Unfriendly exoplanet is stormy, blistering hot, and full of carbon monoxide

The GRAVITY instrument on the European Southern Observatory (ESO)’s Very Large Telescope Interferometer (VLTI) has observed its first exoplanet, HR8799e. GRAVITY analyzes the composition of distant planets using optical interferometry, which is where signals from different telescopes are combined to see objects in higher resolution that would be possible with any one telescope.

The planet studied in this case is orbiting a young main-sequence star called HR8799, which is located around 129 light-years from Earth in the constellation of Pegasus. The four telescopes of the Very Large Telescope were used in combination to form a “super-telescope” which was able to see light coming from the planet and distinguish this from light produced by the star that it orbits.
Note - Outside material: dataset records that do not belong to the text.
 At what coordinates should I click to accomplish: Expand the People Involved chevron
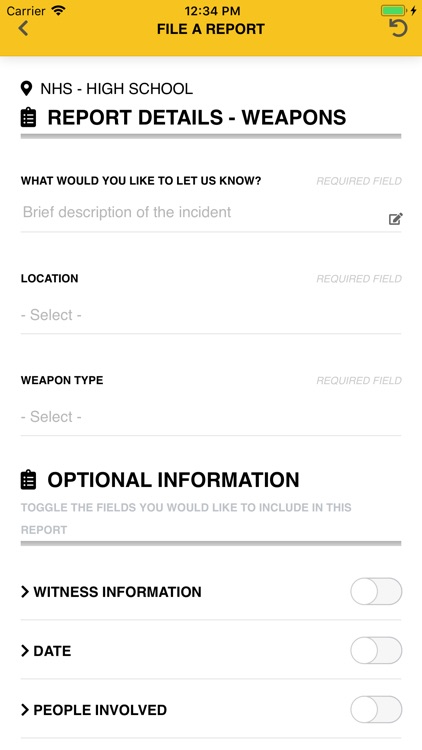[x=25, y=710]
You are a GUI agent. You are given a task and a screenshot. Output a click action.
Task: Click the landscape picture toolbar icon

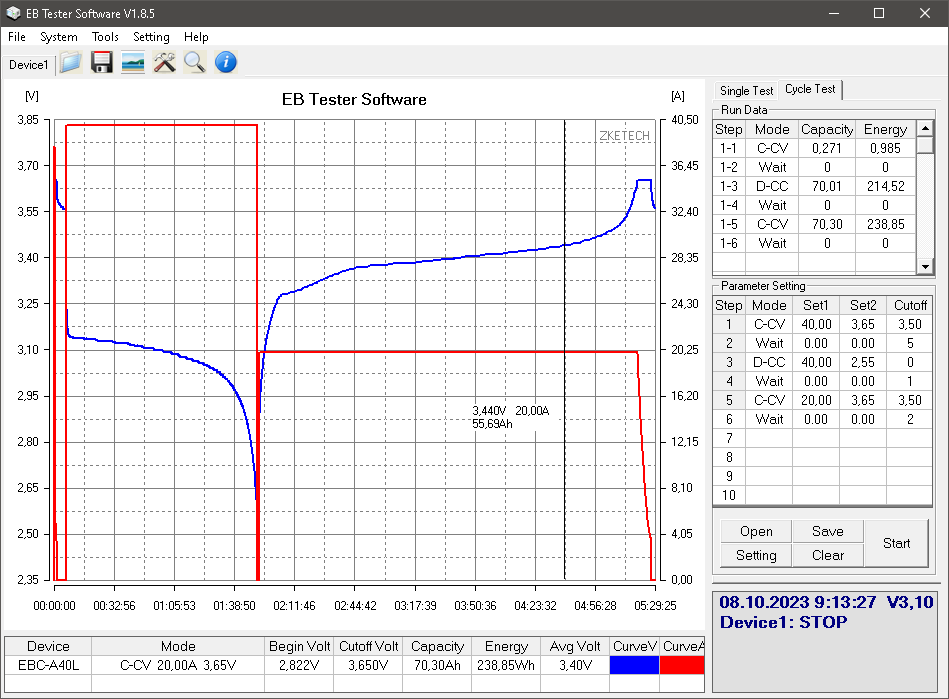(x=132, y=63)
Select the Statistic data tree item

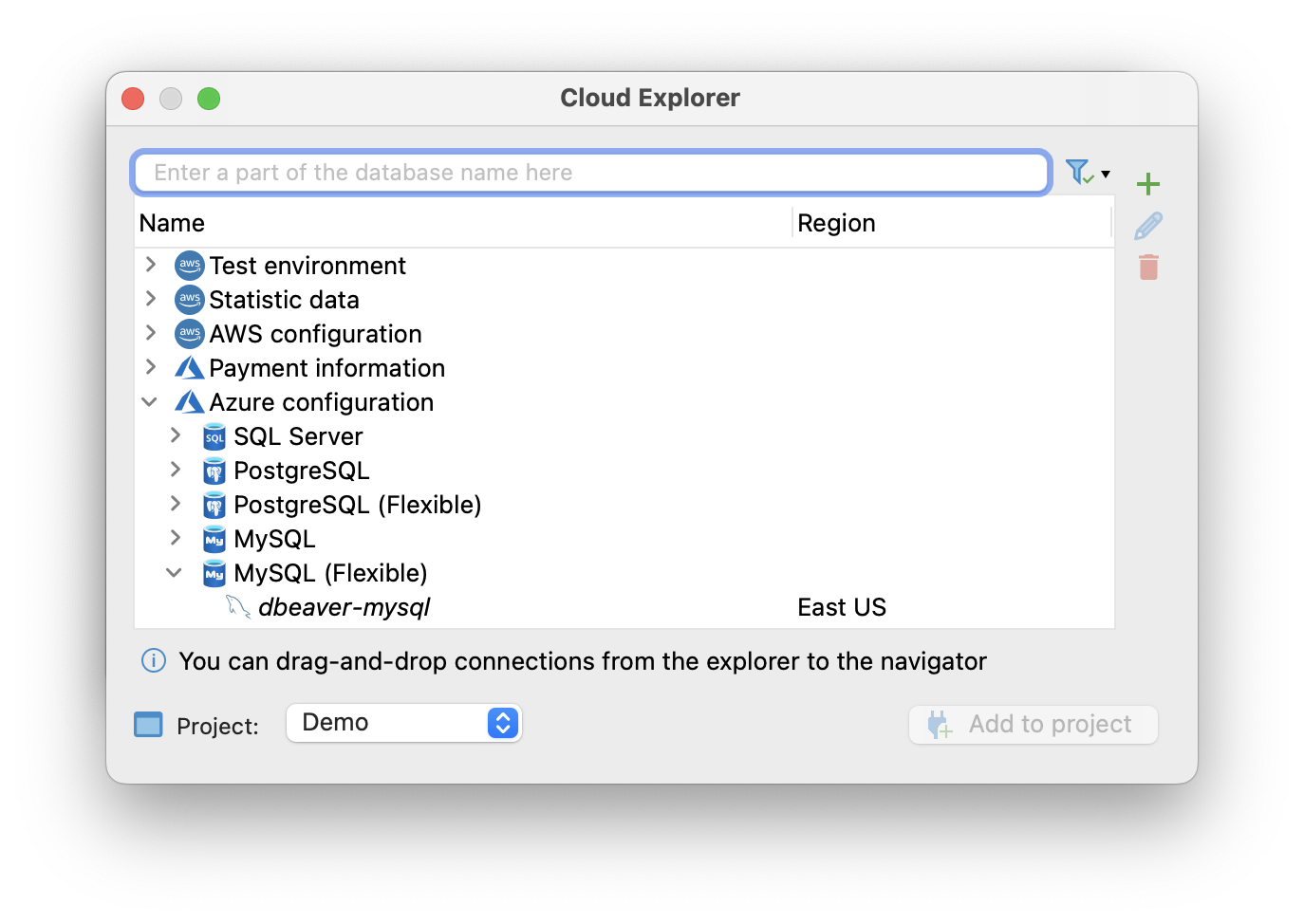[284, 300]
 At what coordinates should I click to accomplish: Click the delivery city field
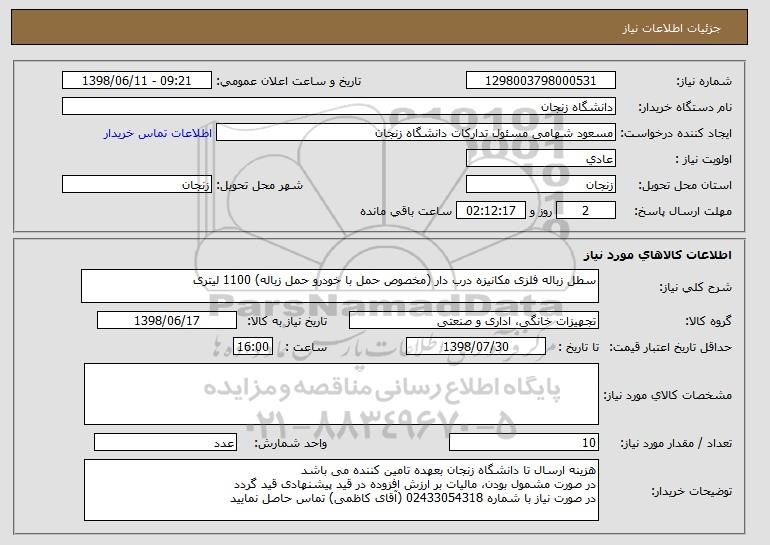coord(137,185)
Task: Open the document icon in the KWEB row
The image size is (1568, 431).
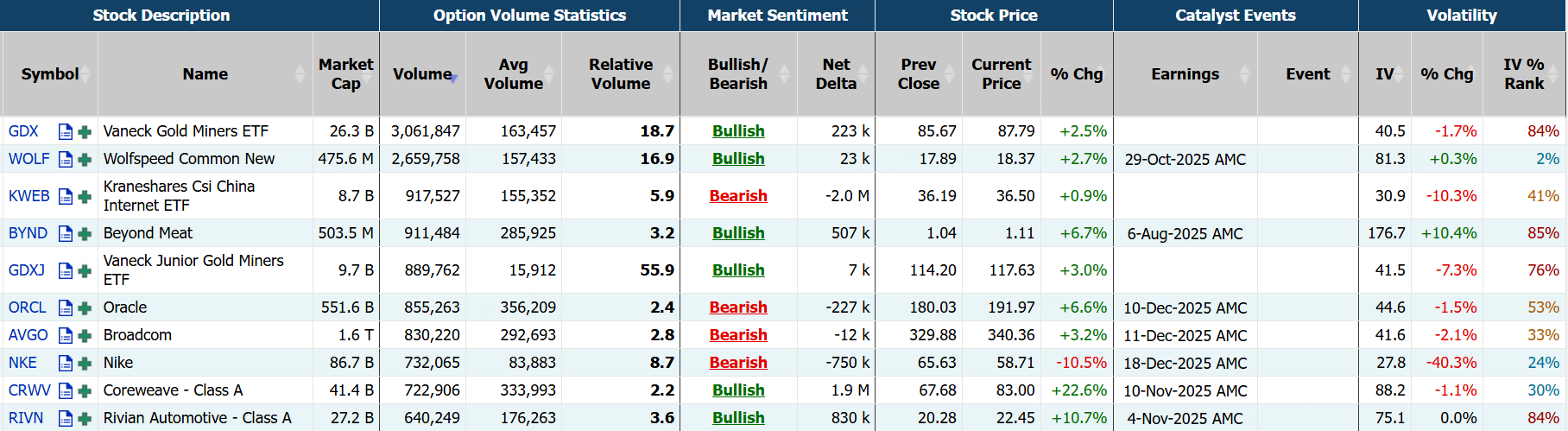Action: click(66, 197)

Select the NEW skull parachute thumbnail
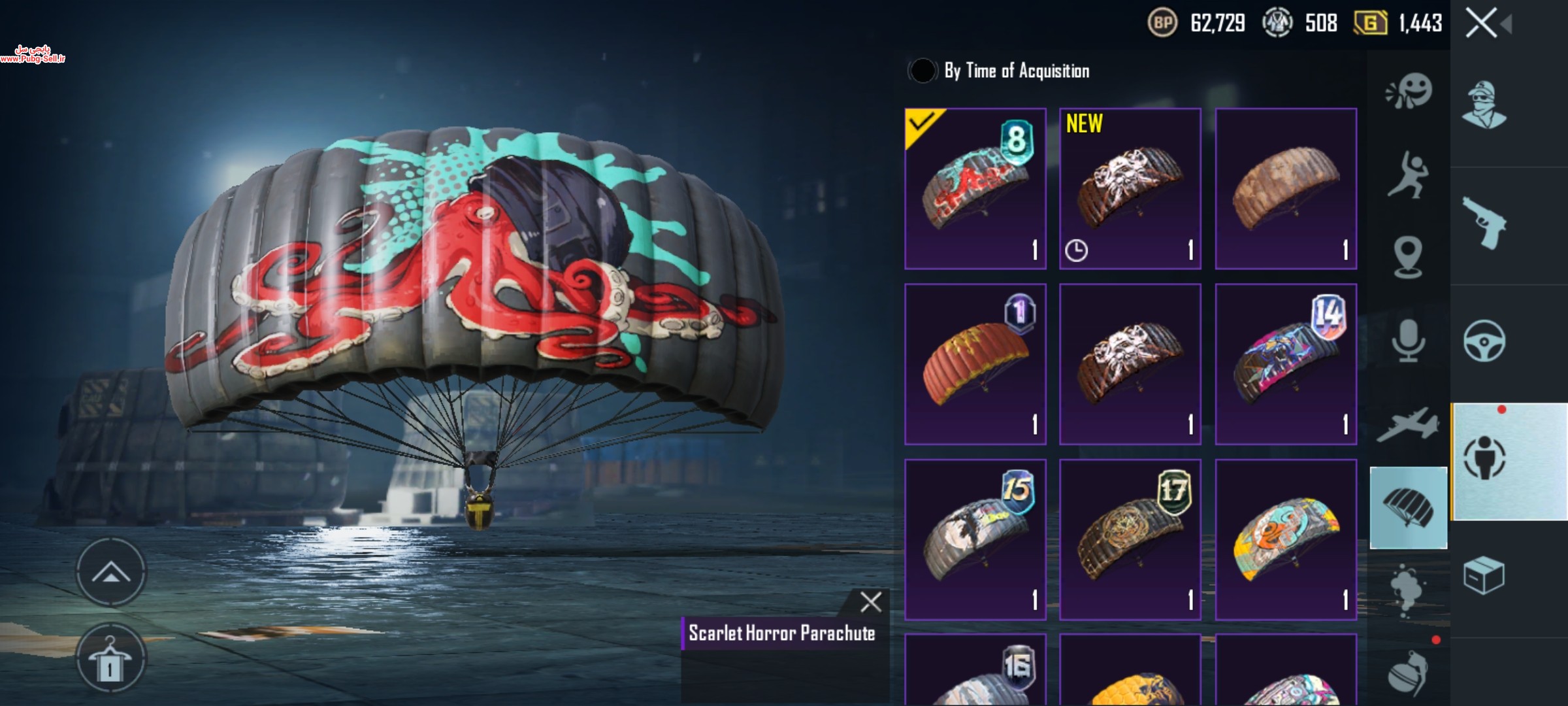tap(1130, 189)
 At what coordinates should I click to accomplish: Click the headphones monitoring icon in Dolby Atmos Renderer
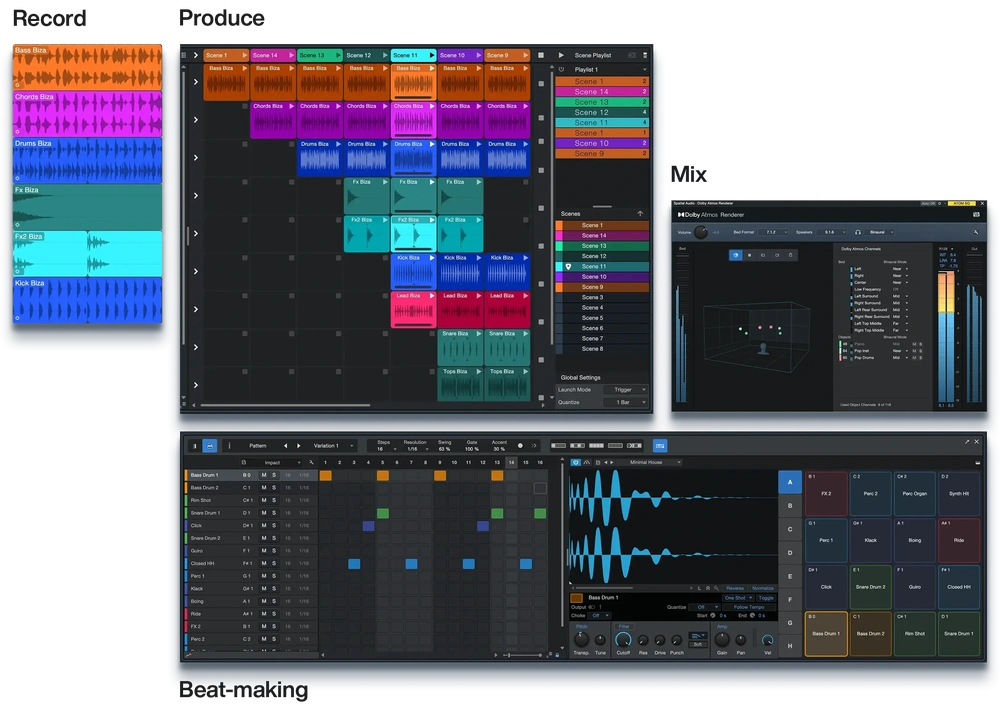pos(857,231)
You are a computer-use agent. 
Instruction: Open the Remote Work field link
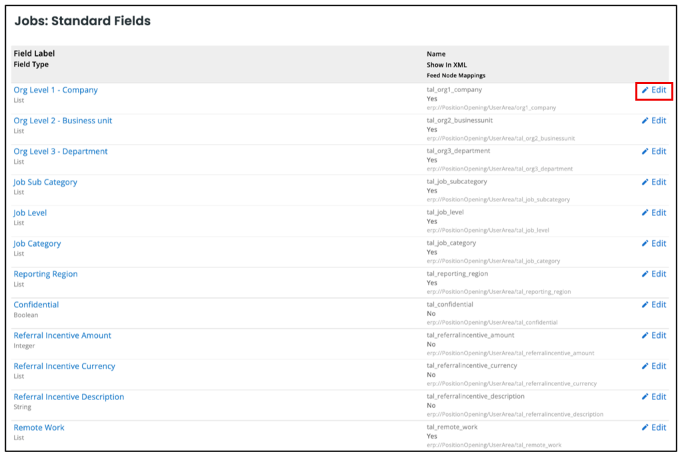pos(39,427)
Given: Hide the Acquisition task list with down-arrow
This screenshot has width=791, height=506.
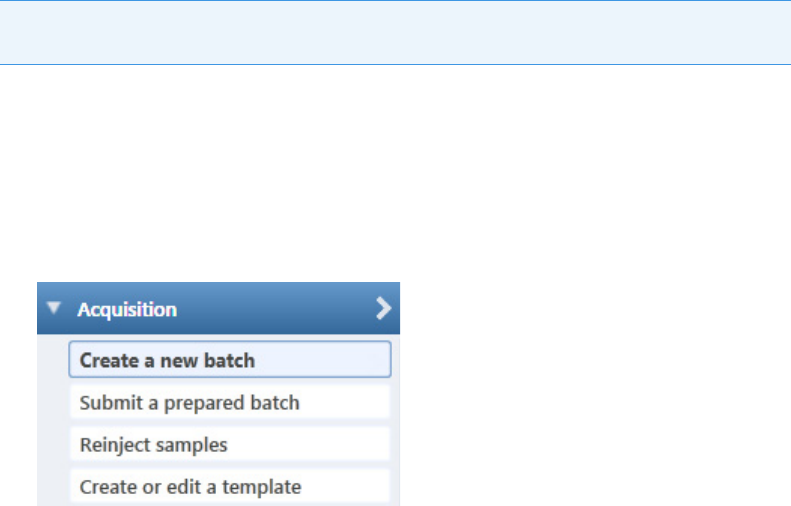Looking at the screenshot, I should (x=53, y=307).
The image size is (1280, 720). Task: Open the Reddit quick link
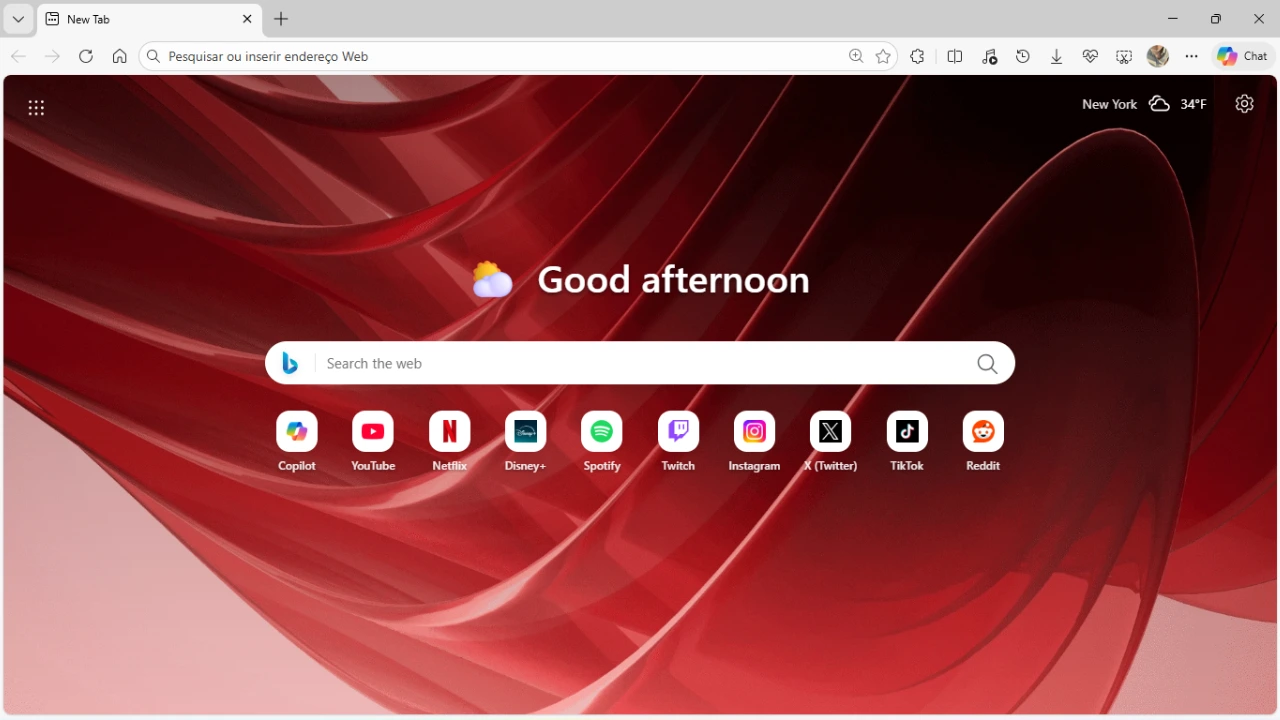983,432
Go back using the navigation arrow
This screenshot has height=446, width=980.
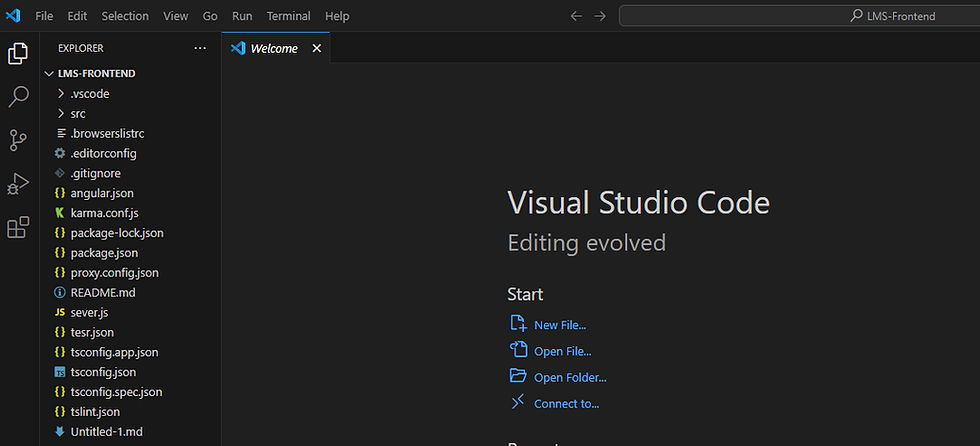pyautogui.click(x=576, y=16)
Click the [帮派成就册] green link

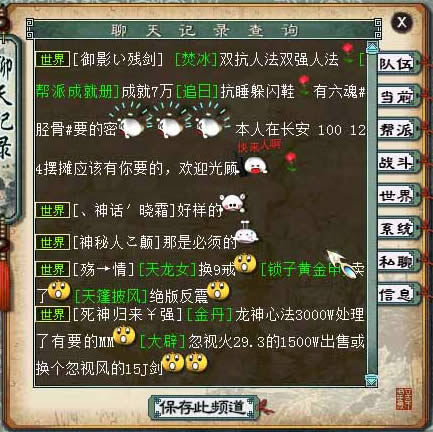pos(77,91)

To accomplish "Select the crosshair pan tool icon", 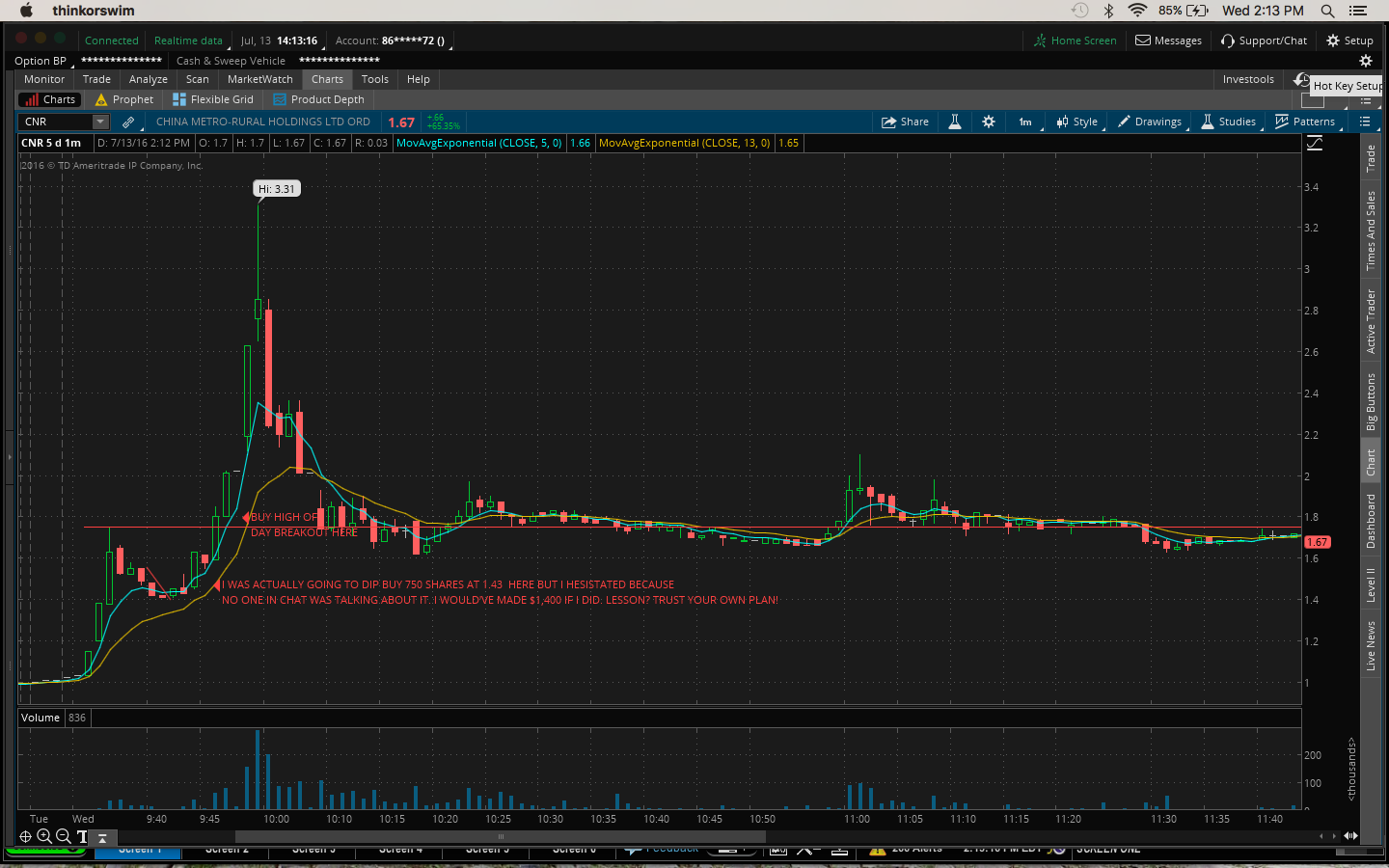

This wide-field image shows the surroundings of the young star HR8799 in the constellation of Pegasus. This picture was created from material forming part of the Digitized Sky Survey 2. The location of HR8799 is shown. ESO/Digitized Sky Survey 2. Acknowledgement: Davide de Martin

The planet HR8799e is a “super-Jupiter,” meaning it is bigger than Jupiter, but it also much younger than any of the planets in our Solar System. It is calculated to be around 30 million years old, making it a baby by exoplanet standards. The fact that it is so young means it is a useful target for studying how planets and planetary systems develop.

But if you were hoping to visit HR8799e to see it for yourself, you’re out of luck — the planet is “thoroughly inhospitable” according to the ESO. Greenhouse gases and energy leftover from its formation mean that the planet is heated to a toasty 1000 degrees Celsius (1832 degrees Fahrenheit) on its surface.

The atmosphere on HR8799e is unfriendly too, with high levels of carbon monoxide as well as clouds of iron and silicate dust. This composition suggests that the atmosphere is in a constant state of dramatic and violent storm. The research team were able to work out the composition of the atmosphere thanks to the detailed spectrum information gathered by GRAVITY.

“Our observations suggest a ball of gas illuminated from the interior, with rays of warm light swirling through stormy patches of dark clouds,” team leader Sylvestre Lacour, researcher CNRS at the Observatoire de Paris – PSL and the Max Planck Institute for Extraterrestrial Physics, said in a statement. “Convection moves around the clouds of silicate and iron particles, which disaggregate and rain down into the interior. This paints a picture of a dynamic atmosphere of a giant exoplanet at birth, undergoing complex physical and chemical processes.”